After the case was transferred, Fleming and Allstate filed cross-motions for

summary judgment on the controlling legal issue, and the trial court ruled in favor of Fleming. On

appeal, this Court affirmed the trial court’s judgment. See Allstate Ins. Co. v. Fleming (Fleming I),

No. 03-04-00621-CV, 2005 Tex. App. LEXIS 5081 (Tex. App.—Austin June 29, 2005) (mem. op.),

pet. dism’d w.o.j., 248 S.W.3d 166 (Tex. 2007).

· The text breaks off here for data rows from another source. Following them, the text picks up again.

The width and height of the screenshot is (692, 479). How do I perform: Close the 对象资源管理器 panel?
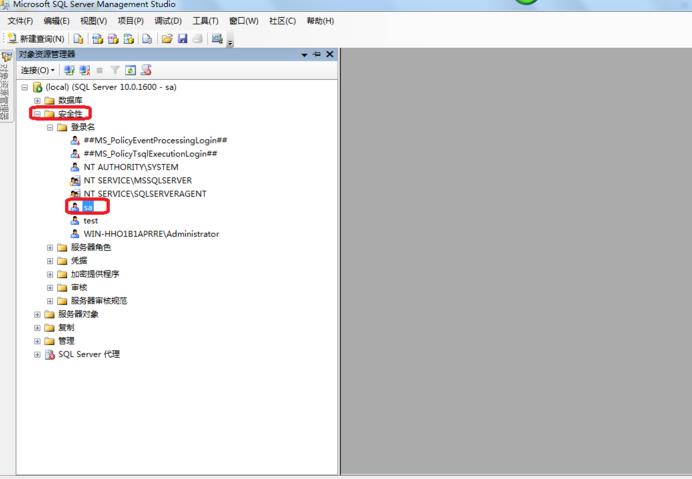click(329, 54)
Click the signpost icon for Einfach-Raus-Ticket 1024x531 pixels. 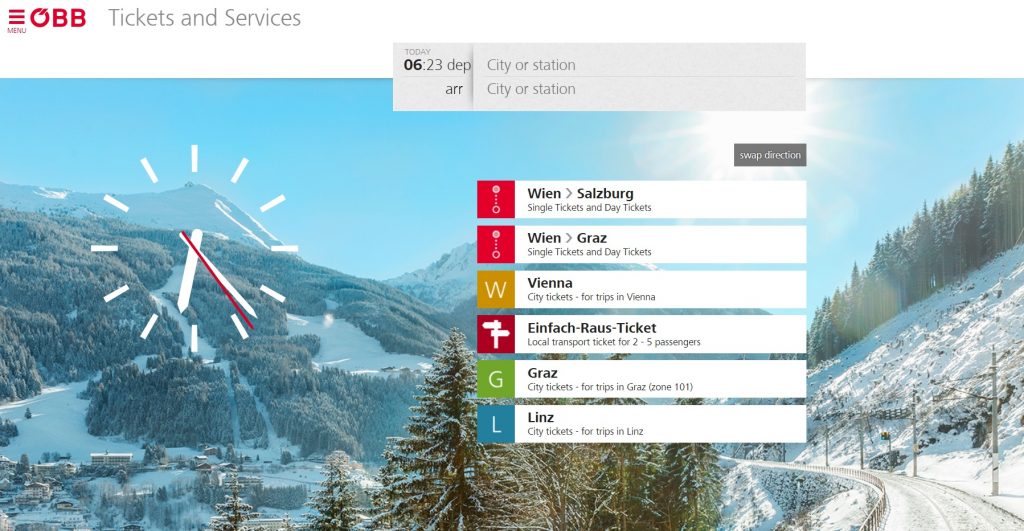coord(496,334)
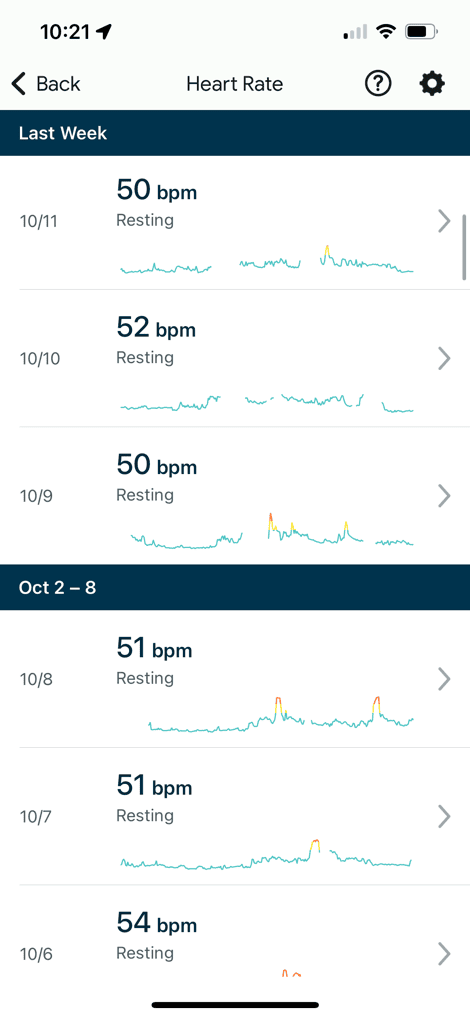Expand the 10/10 entry chevron
The image size is (470, 1018).
444,358
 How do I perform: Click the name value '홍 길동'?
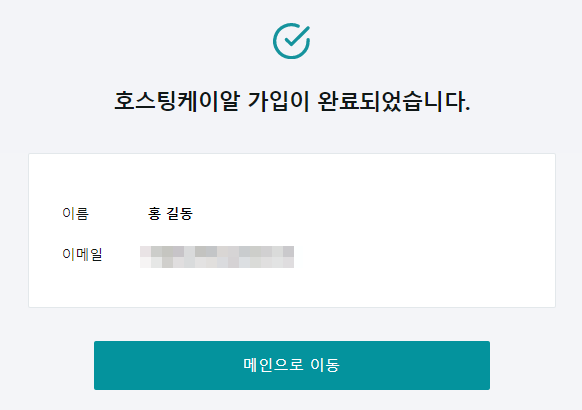pyautogui.click(x=170, y=214)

Allstate filed a petition for review with the Texas Supreme Court, as did

Liberty Mutual and Farmers, who had also lost on the controlling issue of law in the trial court and

on appeal. The supreme court granted the petitions of Allstate and Farmers; the Liberty Mutual case

was held pending the outcome of the other cases. The supreme court reversed on the controlling

legal issue in the Farmers case, holding that the ATPA fee had been properly collected, in a case

styled Mid-Century Insurance Co. v. Ademaj, 243 S.W.3d 618 (Tex. 2007). However, it dismissed

the petitions filed by Allstate and Liberty Mutual for want of jurisdiction, indicating that it lacked

conflict jurisdiction to decide the cases. See Liberty Mut. Ins. Co. v. Greising, 251 S.W.3d 471,

472 (Tex. 2007); Allstate Ins. Co. v. Fleming (Fleming II), 248 S.W.3d 166, 166 (Tex. 2007). In

each case, however, the court specifically noted that the controlling issue in each of the other cases

was the same as in Ademaj. In the order dismissing Fleming’s petition, the court began, “In

[Ademaj], we determined that Mid-Century Insurance Co. and others had properly charged insureds

a Texas Automobile Theft Prevention Authority fee. Cevia Fleming and other raised the same issue

in a suit against Allstate Insurance Company and several of its affiliates . . . .” Fleming II,

248 S.W.3d at 166.

3 Following the dismissal of its appeal in the supreme court, Allstate filed a motion for

rehearing in this Court and mandamus actions in this Court and the supreme court attempting to

prevent this Court from issuing its mandate. The actions were unsuccessful, and this Court issued

its mandate affirming the judgment of the district court on the controlling issue of law. Before this

Court’s mandate issued, however, Fleming amended her petition in the district court to remove her

claim that Allstate had improperly collected the ATPA fee. Instead, she asserted a new claim for

anticipatory breach, arguing that Allstate had breached the Rule 11 Agreement by declining to enter

into the settlement agreement contemplated by the Agreement, which was to take effect if the

appeal was “finally resolved in favor of Plaintiffs.” Fleming sought to recover damages or specific

performance of the Rule 11 Agreement.

The case was returned to the district court. Allstate moved for summary judgment

on Fleming’s claim for anticipatory breach, and Fleming filed a cross motion requesting specific

performance of the Rule 11 Agreement. The trial court granted Allstate’s motion, and this

appeal followed.

STANDARD OF REVIEW

We review summary judgments de novo. Valence Operating Co. v. Dorsett,

164 S.W.3d 656, 661 (Tex. 2005). A defendant who moves for traditional summary judgment on

the plaintiff’s claims must conclusively disprove at least one element of each of the plaintiff’s causes

of action. Little v. Texas Dep’t of Criminal Justice, 148 S.W.3d 374, 381 (Tex. 2004).